Task details: In the lines below, find the one that contains "Our Team (832, 44)" and write it out exactly, along with every line that follows it.

(Pixel coordinate grounding data)
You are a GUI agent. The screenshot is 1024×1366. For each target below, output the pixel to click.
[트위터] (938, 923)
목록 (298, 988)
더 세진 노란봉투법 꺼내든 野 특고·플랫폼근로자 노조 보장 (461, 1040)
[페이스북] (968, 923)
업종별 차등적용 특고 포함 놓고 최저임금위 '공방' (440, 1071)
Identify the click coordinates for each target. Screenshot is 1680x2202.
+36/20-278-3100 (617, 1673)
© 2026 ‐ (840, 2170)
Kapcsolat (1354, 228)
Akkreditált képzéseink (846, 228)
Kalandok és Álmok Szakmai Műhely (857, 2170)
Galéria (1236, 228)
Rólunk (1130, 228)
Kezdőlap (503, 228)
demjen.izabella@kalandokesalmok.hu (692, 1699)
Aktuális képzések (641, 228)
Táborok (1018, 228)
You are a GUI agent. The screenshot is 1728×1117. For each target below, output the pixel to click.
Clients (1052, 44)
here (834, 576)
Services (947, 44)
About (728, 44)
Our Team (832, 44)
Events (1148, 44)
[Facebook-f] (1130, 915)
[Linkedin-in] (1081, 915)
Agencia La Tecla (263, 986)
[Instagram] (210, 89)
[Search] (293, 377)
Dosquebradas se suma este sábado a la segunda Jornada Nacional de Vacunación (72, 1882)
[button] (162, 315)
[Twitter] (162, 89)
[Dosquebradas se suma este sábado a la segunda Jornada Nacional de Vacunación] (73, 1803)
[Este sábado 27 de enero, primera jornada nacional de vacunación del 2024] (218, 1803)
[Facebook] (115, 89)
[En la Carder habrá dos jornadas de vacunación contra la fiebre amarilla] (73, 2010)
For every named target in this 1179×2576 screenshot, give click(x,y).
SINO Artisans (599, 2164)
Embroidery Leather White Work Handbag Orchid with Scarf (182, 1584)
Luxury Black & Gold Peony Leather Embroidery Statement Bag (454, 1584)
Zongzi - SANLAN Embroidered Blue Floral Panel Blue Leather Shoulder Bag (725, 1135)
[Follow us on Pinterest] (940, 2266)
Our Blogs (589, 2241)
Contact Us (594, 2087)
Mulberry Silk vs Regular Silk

Written response:
Our Team (832, 44)
Events (1148, 44)
[Facebook-f] (1130, 915)
[Linkedin-in] (1081, 915)
Agencia La Tecla (263, 986)
[Instagram] (210, 89)
[Search] (293, 377)
Dosquebradas se suma este sábado a la segunda Jornada Nacional de Vacunación (72, 1882)
[button] (162, 315)
[Twitter] (162, 89)
[Dosquebradas se suma este sábado a la segunda Jornada Nacional de Vacunación] (73, 1803)
[Este sábado 27 de enero, primera jornada nacional de vacunación del 2024] (218, 1803)
[Facebook] (115, 89)
[En la Carder habrá dos jornadas de vacunación contra la fiebre amarilla] (73, 2010)
For every named target in this 1179×2576 screenshot, give click(x,y).
SINO Artisans (599, 2164)
Embroidery Leather White Work Handbag Orchid with Scarf (182, 1584)
Luxury Black & Gold Peony Leather Embroidery Statement Bag (454, 1584)
Zongzi - SANLAN Embroidered Blue Floral Panel Blue Leather Shoulder Bag (725, 1135)
[Follow us on Pinterest] (940, 2266)
Our Blogs (589, 2241)
Contact Us (594, 2087)
Mulberry Silk vs Regular Silk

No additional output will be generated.